ZIMBABWEAN government officials routinely talk up the country’s “special relationship with all-weather friend” China.
Beijing has, indeed, provided some refuge to Zimbabwe, which was frozen out by its traditional western donors and shut out from the international capital markets for two decades now.
Zimbabwe’s infrastructure needs exceed $14 billion, according to the African Development Bank (AfDB), an opportunity for Chinese infrastructure funds flowing into the continent. Almost every significant infrastructure project Zimbabwe has undertaken since 2000 has been Chinese funded.
But, ahead of President Emmerson Mnangagwa’s maiden presidential visit to China in April this year, Finance Minister Patrick Chinamasa revealed that Beijing had started to turn off the taps for Zimbabwe, over the country’s failure to service its loans.
Officials said one key outcome of the April Xi-Mnangagwa meeting was a commitment by China to resume financial support, while Zimbabwe pledged to abandon its delinquent ways.
This week, Xi opened the China-Africa summit with a $60 billion funding pledge for the continent, to add to a similar amount Beijing made available in 2015.
Three years ago, in Johannesburg, Xi announced a $60 billion package of loans, grants and equity funds, to be committed to ten broad areas: industrialisation, agricultural modernisation, infrastructure, financing, green development, trade and investment, poverty reduction, public health, culture and people to people co-operation, as well as peace and security.
This time around, the envelope is made up of $15 billion in grants, interest-free loans and other concessionary funding, $20 billion worth of credit lines, a $10 billion special fund for development finance, $5 billion to facilitate imports from Africa and $10 billion for investment into Africa.
“Not your friend, buddy”
There’s no doubt that Zimbabwe enjoys warm ties with China, but the available data shows Beijing has not allowed sentimentality to trump economics.
Chinese loans to Africa have risen phenomenally since 2000, when the Asian giant extended $130 million loans to the continent. By 2017, this figure reached $140 billion.
Zimbabwe, however, only ranks 17th on the overall list of recipients of Chinese loans on the continent and sixth within the Southern African Development Community (SADC) bloc.
A look at Chinese investment in other African countries paints a sobering picture.
Here are some details of Chinese-funded projects in the regional states:
Angola’s $1,83 billion Benguela rail project
Funded partly through an interest-free loan from China, the 1,344 kilometre line was built by the China Railway Construction Corporation (CRCC).
The project was part of the initial $2 billion credit line extended to Angola by China in 2004, after the oil-rich African country abandoned talks with the International Monetary Fund (IMF) over the Bretton Woods institution’s insistence on reforms. Since then, Angola has received a total of $43 billion in loans from Beijing, the most for any African country over the period.

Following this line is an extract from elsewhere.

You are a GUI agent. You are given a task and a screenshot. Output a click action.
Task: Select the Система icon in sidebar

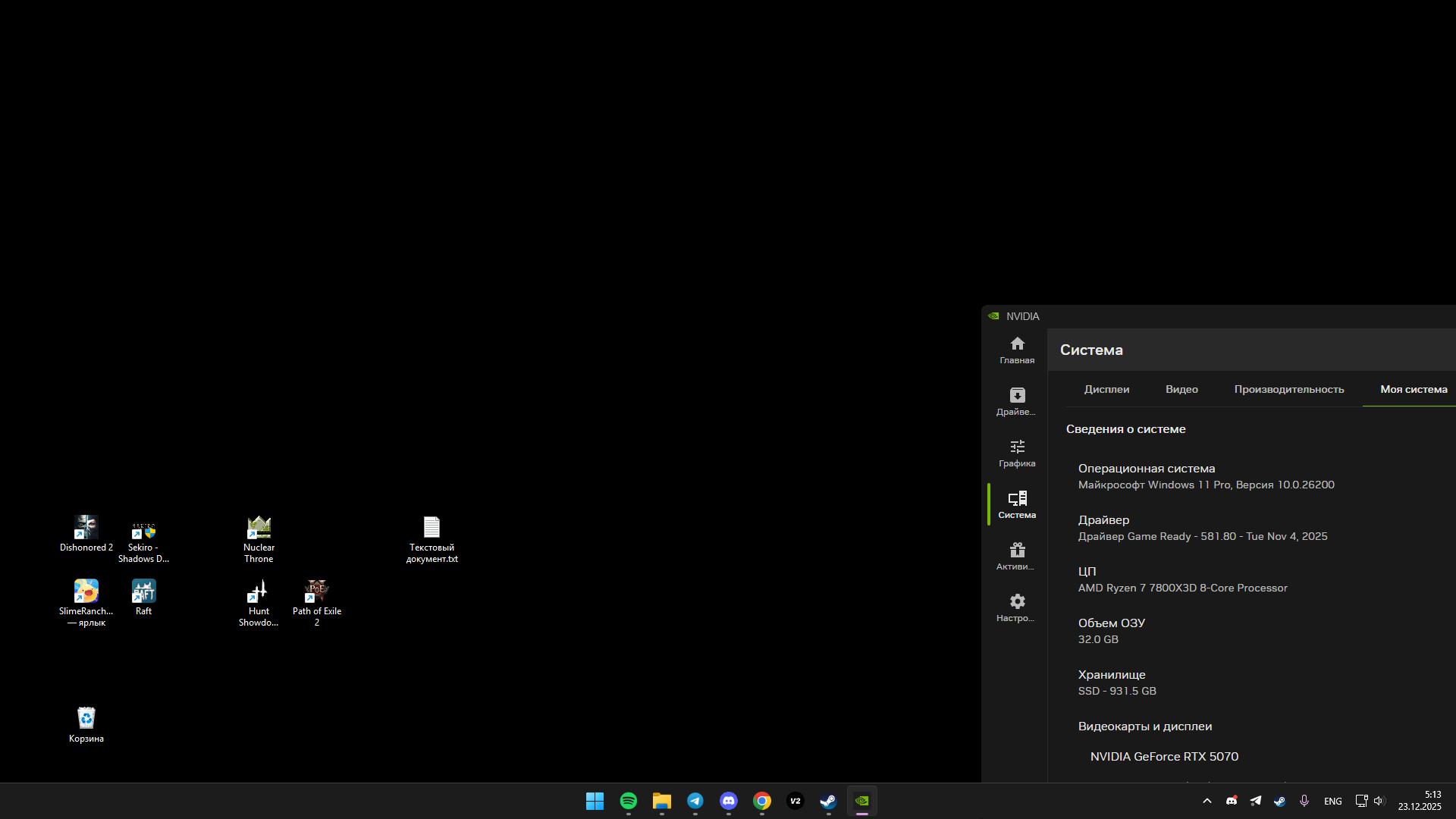(1017, 504)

Addis Ababa Light Rail Transit
Ethiopia’s $475 million light rail project, 85% of which was funded through a concessional loan from China’s Exim Bank, was built by the China Railway Group Limited. The two-line, 34.4-kilometer system was completed in 2015. In the first full year of operations, the light rail transit system carried on between 105,000-110,000 passengers daily, at a cost of between US8 cents and US20 cents per ticket, depending on distance.
Mombasa-Nairobi standard gauge railway project
The $3.2 billion project is Kenya’s biggest infrastructure initiative since the country’s independence in 1963 and has cut travel time between the capital and the second largest city by half.
The 472km line has, however, sparked controversy due to comparisons with Ethiopia’s 756km Addis Ababa-Djibouti railway, which is also Chinese funded and cost just $200 million more despite being nearly 300km longer and also electrified, unlike the Kenyan one.
Maputo Ring Road
The $315 million project, funded by the China Exim Bank, is being undertaken by the China Road and Bridges Corporation.
Although some sections of the road have been opened up for use, the project is not yet fully complete and is running behind schedule due to the Mozambican authorities’ failure to raise funds to relocate about 500 residents from sites along the road.
Zambia’s $800 million airport projects
China is funding the $360 million upgrade of the Kenneth Kaunda International Airport in the capital Lusaka, as well as the construction of a new international airport in Ndola, at a cost of $700 million.